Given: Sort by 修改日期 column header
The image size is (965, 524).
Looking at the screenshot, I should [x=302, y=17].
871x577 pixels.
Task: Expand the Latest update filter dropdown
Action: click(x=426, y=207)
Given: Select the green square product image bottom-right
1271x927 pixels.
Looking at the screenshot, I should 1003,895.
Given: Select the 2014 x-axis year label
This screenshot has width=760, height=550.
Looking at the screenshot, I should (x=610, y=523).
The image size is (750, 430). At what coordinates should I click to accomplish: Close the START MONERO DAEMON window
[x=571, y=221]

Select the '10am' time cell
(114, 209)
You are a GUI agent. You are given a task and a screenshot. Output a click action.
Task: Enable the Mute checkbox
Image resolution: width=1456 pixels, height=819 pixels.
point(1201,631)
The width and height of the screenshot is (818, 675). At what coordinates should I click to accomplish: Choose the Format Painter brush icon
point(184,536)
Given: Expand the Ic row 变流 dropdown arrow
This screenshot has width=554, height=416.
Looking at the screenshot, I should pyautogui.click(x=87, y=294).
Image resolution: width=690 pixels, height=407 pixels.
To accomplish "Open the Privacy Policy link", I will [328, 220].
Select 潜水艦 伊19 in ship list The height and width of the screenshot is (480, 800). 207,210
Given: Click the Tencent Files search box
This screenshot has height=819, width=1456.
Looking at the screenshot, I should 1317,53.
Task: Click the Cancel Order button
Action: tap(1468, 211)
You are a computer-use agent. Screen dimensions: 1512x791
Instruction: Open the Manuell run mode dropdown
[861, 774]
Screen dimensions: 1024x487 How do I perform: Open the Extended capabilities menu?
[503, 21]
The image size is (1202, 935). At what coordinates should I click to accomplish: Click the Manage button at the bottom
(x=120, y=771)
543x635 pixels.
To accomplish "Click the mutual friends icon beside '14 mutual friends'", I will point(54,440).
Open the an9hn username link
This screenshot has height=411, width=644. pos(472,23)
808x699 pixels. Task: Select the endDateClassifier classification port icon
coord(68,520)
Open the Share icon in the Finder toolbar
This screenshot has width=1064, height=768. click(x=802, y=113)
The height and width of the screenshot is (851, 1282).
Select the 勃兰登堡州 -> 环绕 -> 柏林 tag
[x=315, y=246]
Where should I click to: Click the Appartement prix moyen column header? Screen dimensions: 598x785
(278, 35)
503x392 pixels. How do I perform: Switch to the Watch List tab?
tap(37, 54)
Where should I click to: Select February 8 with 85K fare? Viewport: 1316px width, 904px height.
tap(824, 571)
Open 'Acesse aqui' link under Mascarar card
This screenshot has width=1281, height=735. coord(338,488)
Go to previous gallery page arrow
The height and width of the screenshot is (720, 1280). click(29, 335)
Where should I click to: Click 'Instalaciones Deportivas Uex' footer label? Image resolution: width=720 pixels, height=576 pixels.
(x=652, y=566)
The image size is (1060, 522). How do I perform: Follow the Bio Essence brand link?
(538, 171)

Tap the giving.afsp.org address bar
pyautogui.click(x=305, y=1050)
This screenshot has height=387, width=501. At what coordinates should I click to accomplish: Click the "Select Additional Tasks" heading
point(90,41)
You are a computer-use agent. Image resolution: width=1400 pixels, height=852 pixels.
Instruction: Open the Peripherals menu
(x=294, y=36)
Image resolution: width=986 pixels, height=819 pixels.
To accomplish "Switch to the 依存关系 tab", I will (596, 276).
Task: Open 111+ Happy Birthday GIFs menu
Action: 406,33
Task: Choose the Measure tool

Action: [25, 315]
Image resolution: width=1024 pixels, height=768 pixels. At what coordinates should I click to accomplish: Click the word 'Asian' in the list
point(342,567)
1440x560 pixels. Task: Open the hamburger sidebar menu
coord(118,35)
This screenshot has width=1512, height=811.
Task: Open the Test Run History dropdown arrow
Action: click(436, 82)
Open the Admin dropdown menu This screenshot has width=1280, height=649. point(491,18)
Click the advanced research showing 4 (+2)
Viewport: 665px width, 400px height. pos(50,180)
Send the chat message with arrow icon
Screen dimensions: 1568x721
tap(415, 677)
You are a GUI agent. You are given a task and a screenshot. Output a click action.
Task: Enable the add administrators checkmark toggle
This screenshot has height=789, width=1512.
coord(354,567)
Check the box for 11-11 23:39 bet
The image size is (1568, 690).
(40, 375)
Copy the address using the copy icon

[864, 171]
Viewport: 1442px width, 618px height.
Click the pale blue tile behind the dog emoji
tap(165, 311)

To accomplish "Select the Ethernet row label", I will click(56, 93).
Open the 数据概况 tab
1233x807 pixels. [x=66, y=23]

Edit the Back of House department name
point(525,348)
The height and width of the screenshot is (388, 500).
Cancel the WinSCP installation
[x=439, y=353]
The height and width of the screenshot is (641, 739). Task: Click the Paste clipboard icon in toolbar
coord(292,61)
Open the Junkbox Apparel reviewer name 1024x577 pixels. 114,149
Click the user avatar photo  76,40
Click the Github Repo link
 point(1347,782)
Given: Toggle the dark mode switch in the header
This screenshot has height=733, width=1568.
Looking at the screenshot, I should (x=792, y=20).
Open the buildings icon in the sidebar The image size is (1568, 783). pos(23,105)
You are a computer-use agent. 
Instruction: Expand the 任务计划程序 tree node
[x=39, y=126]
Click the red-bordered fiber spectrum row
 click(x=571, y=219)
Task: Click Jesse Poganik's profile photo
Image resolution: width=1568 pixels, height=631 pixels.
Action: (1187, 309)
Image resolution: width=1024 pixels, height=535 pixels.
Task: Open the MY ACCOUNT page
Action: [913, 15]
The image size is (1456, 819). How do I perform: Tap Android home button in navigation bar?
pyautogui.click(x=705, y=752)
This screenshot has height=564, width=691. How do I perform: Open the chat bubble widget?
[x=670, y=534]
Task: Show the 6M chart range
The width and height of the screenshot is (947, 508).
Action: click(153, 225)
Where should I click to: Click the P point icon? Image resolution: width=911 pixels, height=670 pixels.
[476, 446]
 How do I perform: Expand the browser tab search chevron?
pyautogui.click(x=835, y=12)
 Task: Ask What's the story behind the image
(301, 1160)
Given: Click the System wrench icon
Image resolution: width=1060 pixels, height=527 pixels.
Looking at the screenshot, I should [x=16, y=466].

## [AIM]
Copy these items again, character for character, keeping every line as it appears.

## [EXERCISE RESPONSE]
Given: Sort by 修改日期 column header
The image size is (965, 524).
Looking at the screenshot, I should [x=302, y=17].
871x577 pixels.
Task: Expand the Latest update filter dropdown
Action: click(x=426, y=207)
Given: Select the green square product image bottom-right
1271x927 pixels.
Looking at the screenshot, I should 1003,895.
Given: Select the 2014 x-axis year label
This screenshot has width=760, height=550.
Looking at the screenshot, I should (x=610, y=523).
The image size is (750, 430). At what coordinates should I click to accomplish: Close the START MONERO DAEMON window
[x=571, y=221]

Select the '10am' time cell
(114, 209)
You are a GUI agent. You are given a task and a screenshot. Output a click action.
Task: Enable the Mute checkbox
Image resolution: width=1456 pixels, height=819 pixels.
point(1201,631)
The width and height of the screenshot is (818, 675). At what coordinates should I click to accomplish: Choose the Format Painter brush icon
point(184,536)
Given: Expand the Ic row 变流 dropdown arrow
This screenshot has width=554, height=416.
Looking at the screenshot, I should pyautogui.click(x=87, y=294).
Image resolution: width=690 pixels, height=407 pixels.
To accomplish "Open the Privacy Policy link", I will [328, 220].
Select 潜水艦 伊19 in ship list The height and width of the screenshot is (480, 800). 207,210
Given: Click the Tencent Files search box
This screenshot has height=819, width=1456.
Looking at the screenshot, I should 1317,53.
Task: Click the Cancel Order button
Action: tap(1468, 211)
You are a computer-use agent. Screen dimensions: 1512x791
Instruction: Open the Manuell run mode dropdown
[861, 774]
Screen dimensions: 1024x487 How do I perform: Open the Extended capabilities menu?
[503, 21]
The image size is (1202, 935). At what coordinates should I click to accomplish: Click the Manage button at the bottom
(x=120, y=771)
543x635 pixels.
To accomplish "Click the mutual friends icon beside '14 mutual friends'", I will point(54,440).
Open the an9hn username link
This screenshot has height=411, width=644. pos(472,23)
808x699 pixels. Task: Select the endDateClassifier classification port icon
coord(68,520)
Open the Share icon in the Finder toolbar
This screenshot has width=1064, height=768. click(x=802, y=113)
The height and width of the screenshot is (851, 1282).
Select the 勃兰登堡州 -> 环绕 -> 柏林 tag
[x=315, y=246]
Where should I click to: Click the Appartement prix moyen column header? Screen dimensions: 598x785
(278, 35)
503x392 pixels. How do I perform: Switch to the Watch List tab?
tap(37, 54)
Where should I click to: Select February 8 with 85K fare? Viewport: 1316px width, 904px height.
tap(824, 571)
Open 'Acesse aqui' link under Mascarar card
This screenshot has width=1281, height=735. coord(338,488)
Go to previous gallery page arrow
The height and width of the screenshot is (720, 1280). click(29, 335)
Where should I click to: Click 'Instalaciones Deportivas Uex' footer label? Image resolution: width=720 pixels, height=576 pixels.
(x=652, y=566)
The image size is (1060, 522). How do I perform: Follow the Bio Essence brand link?
(538, 171)

Tap the giving.afsp.org address bar
pyautogui.click(x=305, y=1050)
This screenshot has height=387, width=501. At what coordinates should I click to accomplish: Click the "Select Additional Tasks" heading
point(90,41)
You are a computer-use agent. Image resolution: width=1400 pixels, height=852 pixels.
Instruction: Open the Peripherals menu
(x=294, y=36)
Image resolution: width=986 pixels, height=819 pixels.
To accomplish "Switch to the 依存关系 tab", I will (596, 276).
Task: Open 111+ Happy Birthday GIFs menu
Action: 406,33
Task: Choose the Measure tool

Action: [25, 315]
Image resolution: width=1024 pixels, height=768 pixels. At what coordinates should I click to accomplish: Click the word 'Asian' in the list
point(342,567)
1440x560 pixels. Task: Open the hamburger sidebar menu
coord(118,35)
This screenshot has width=1512, height=811.
Task: Open the Test Run History dropdown arrow
Action: click(436, 82)
Open the Admin dropdown menu This screenshot has width=1280, height=649. point(491,18)
Click the advanced research showing 4 (+2)
Viewport: 665px width, 400px height. pos(50,180)
Send the chat message with arrow icon
Screen dimensions: 1568x721
tap(415, 677)
You are a GUI agent. You are given a task and a screenshot. Output a click action.
Task: Enable the add administrators checkmark toggle
This screenshot has height=789, width=1512.
coord(354,567)
Check the box for 11-11 23:39 bet
The image size is (1568, 690).
(40, 375)
Copy the address using the copy icon

[864, 171]
Viewport: 1442px width, 618px height.
Click the pale blue tile behind the dog emoji
tap(165, 311)

To accomplish "Select the Ethernet row label", I will click(56, 93).
Open the 数据概况 tab
1233x807 pixels. [x=66, y=23]

Edit the Back of House department name
point(525,348)
The height and width of the screenshot is (388, 500).
Cancel the WinSCP installation
[x=439, y=353]
The height and width of the screenshot is (641, 739). Task: Click the Paste clipboard icon in toolbar
coord(292,61)
Open the Junkbox Apparel reviewer name 1024x577 pixels. 114,149
Click the user avatar photo  76,40
Click the Github Repo link
 point(1347,782)
Given: Toggle the dark mode switch in the header
This screenshot has height=733, width=1568.
Looking at the screenshot, I should (x=792, y=20).
Open the buildings icon in the sidebar The image size is (1568, 783). pos(23,105)
You are a computer-use agent. 
Instruction: Expand the 任务计划程序 tree node
[x=39, y=126]
Click the red-bordered fiber spectrum row
 click(x=571, y=219)
Task: Click Jesse Poganik's profile photo
Image resolution: width=1568 pixels, height=631 pixels.
Action: (1187, 309)
Image resolution: width=1024 pixels, height=535 pixels.
Task: Open the MY ACCOUNT page
Action: [913, 15]
The image size is (1456, 819). How do I perform: Tap Android home button in navigation bar?
pyautogui.click(x=705, y=752)
This screenshot has height=564, width=691. How do I perform: Open the chat bubble widget?
[x=670, y=534]
Task: Show the 6M chart range
The width and height of the screenshot is (947, 508).
Action: click(153, 225)
Where should I click to: Click the P point icon? Image resolution: width=911 pixels, height=670 pixels.
[476, 446]
 How do I perform: Expand the browser tab search chevron?
pyautogui.click(x=835, y=12)
 Task: Ask What's the story behind the image
(301, 1160)
Given: Click the System wrench icon
Image resolution: width=1060 pixels, height=527 pixels.
Looking at the screenshot, I should [x=16, y=466].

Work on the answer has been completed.